• [Data shown]:
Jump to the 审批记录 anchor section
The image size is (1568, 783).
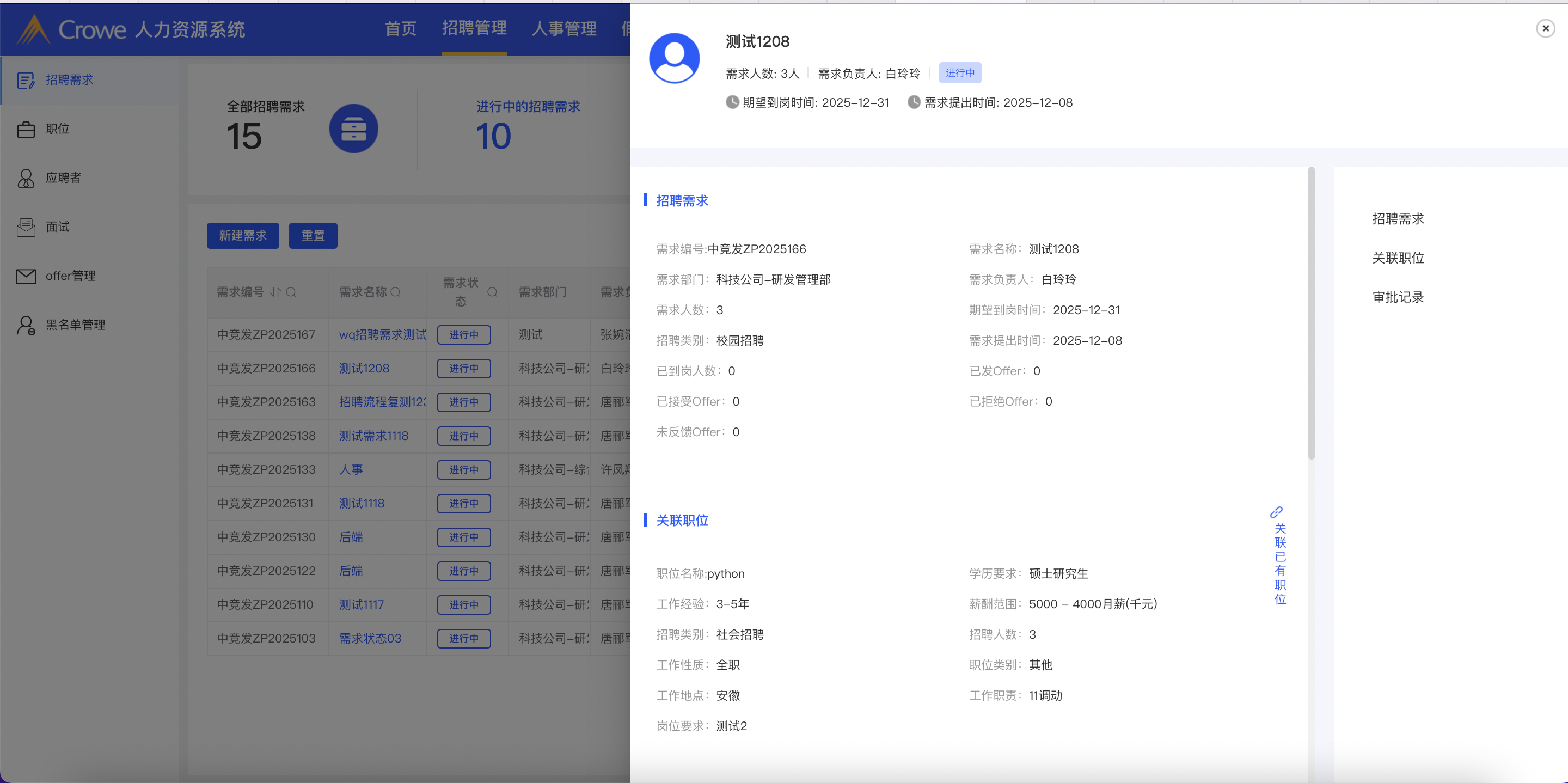[x=1398, y=297]
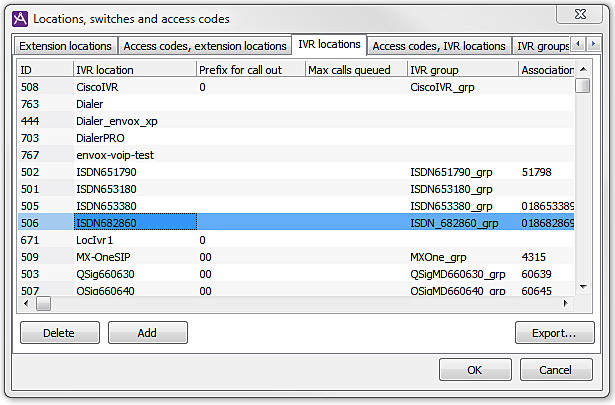The height and width of the screenshot is (405, 615).
Task: Open the Access codes, IVR locations tab
Action: pos(439,46)
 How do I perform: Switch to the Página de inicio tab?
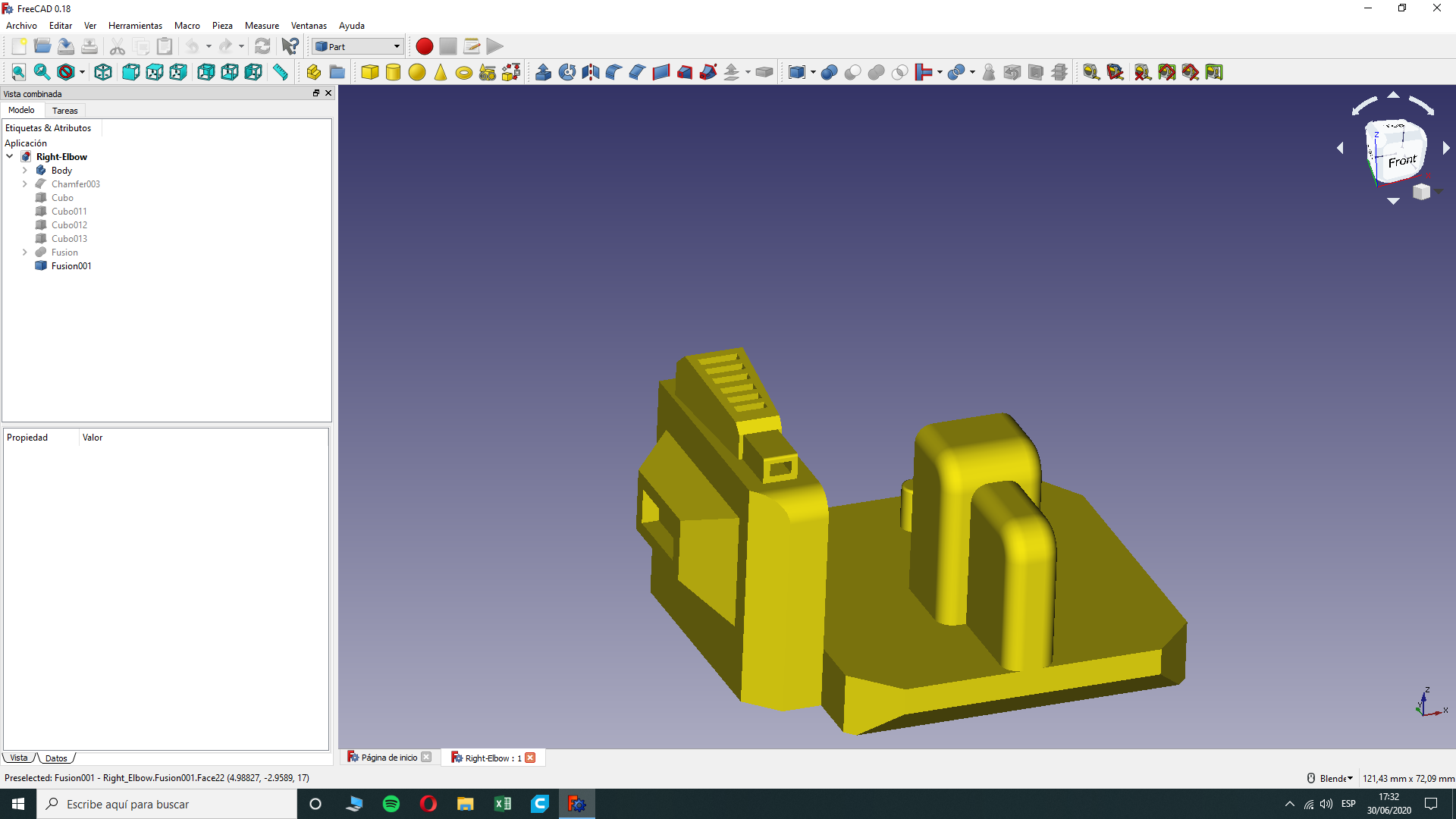[388, 758]
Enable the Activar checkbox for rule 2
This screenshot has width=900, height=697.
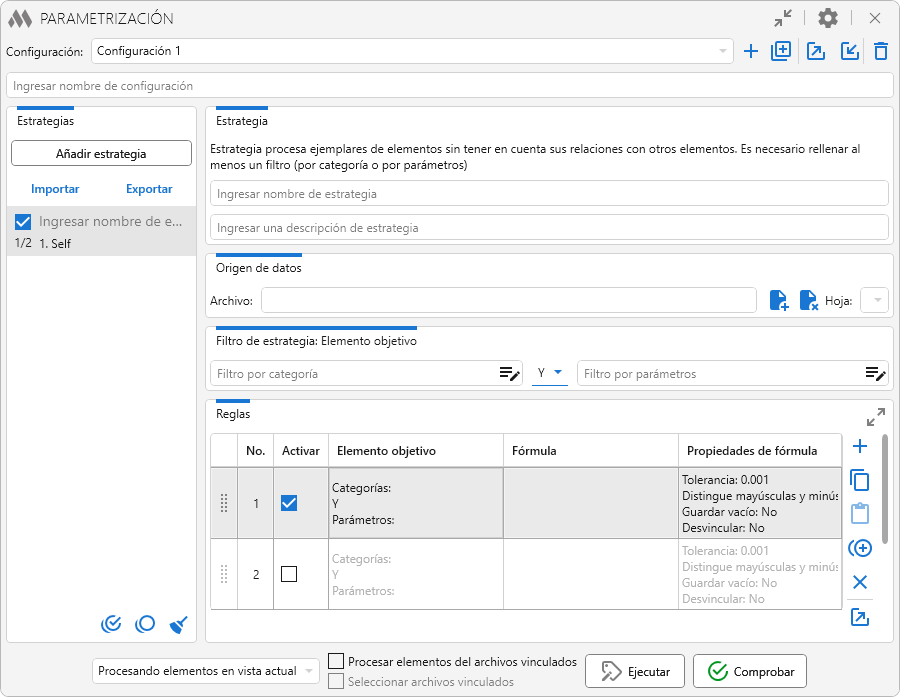(x=289, y=574)
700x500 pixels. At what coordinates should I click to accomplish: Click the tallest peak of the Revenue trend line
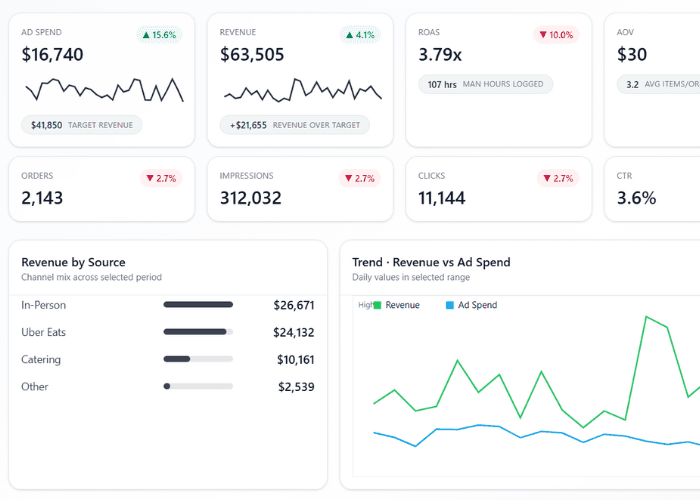pyautogui.click(x=647, y=317)
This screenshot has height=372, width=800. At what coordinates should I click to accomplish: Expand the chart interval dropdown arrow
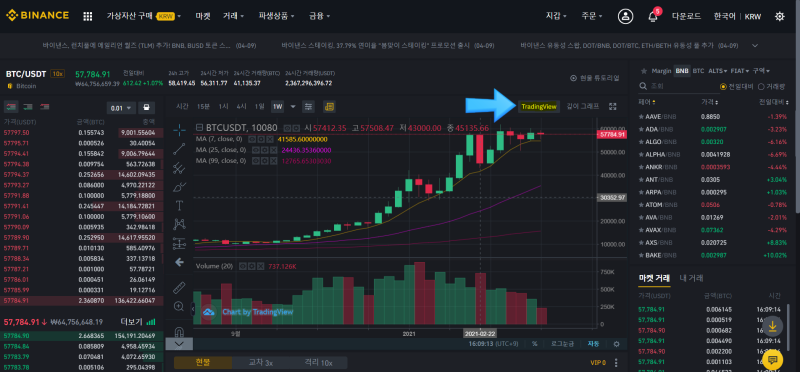293,107
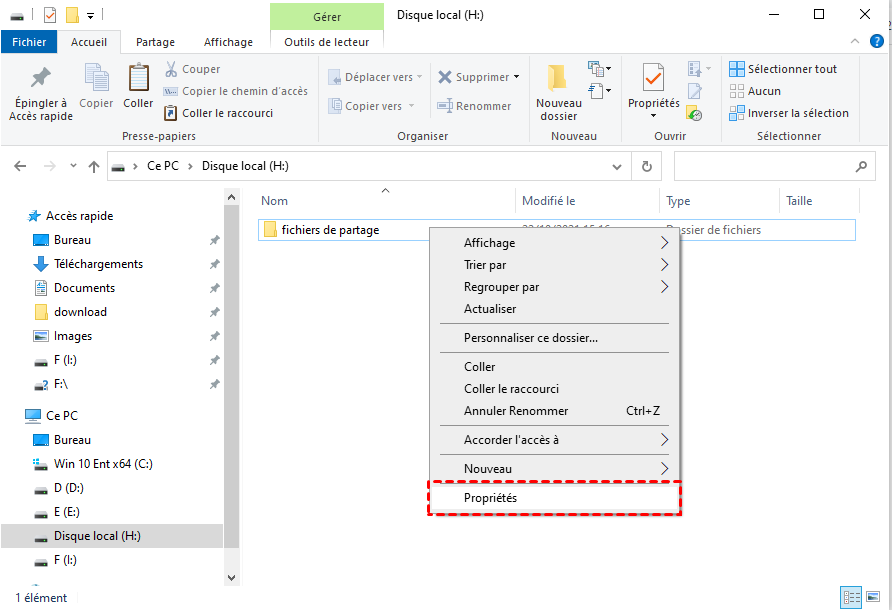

• [Description of the task]: Reproduce each of the rows above verbatim, leaving out the pictures.

• [Answer to this exercise]:
Jump to the 审批记录 anchor section
The image size is (1568, 783).
[x=1398, y=297]
The height and width of the screenshot is (405, 615).
Task: Open the Access codes, IVR locations tab
Action: pos(439,46)
 How do I perform: Switch to the Página de inicio tab?
[388, 758]
Enable the Activar checkbox for rule 2
This screenshot has width=900, height=697.
(x=289, y=574)
700x500 pixels. At what coordinates should I click to accomplish: Click the tallest peak of the Revenue trend line
pyautogui.click(x=647, y=317)
This screenshot has height=372, width=800. At what coordinates should I click to accomplish: Expand the chart interval dropdown arrow
293,107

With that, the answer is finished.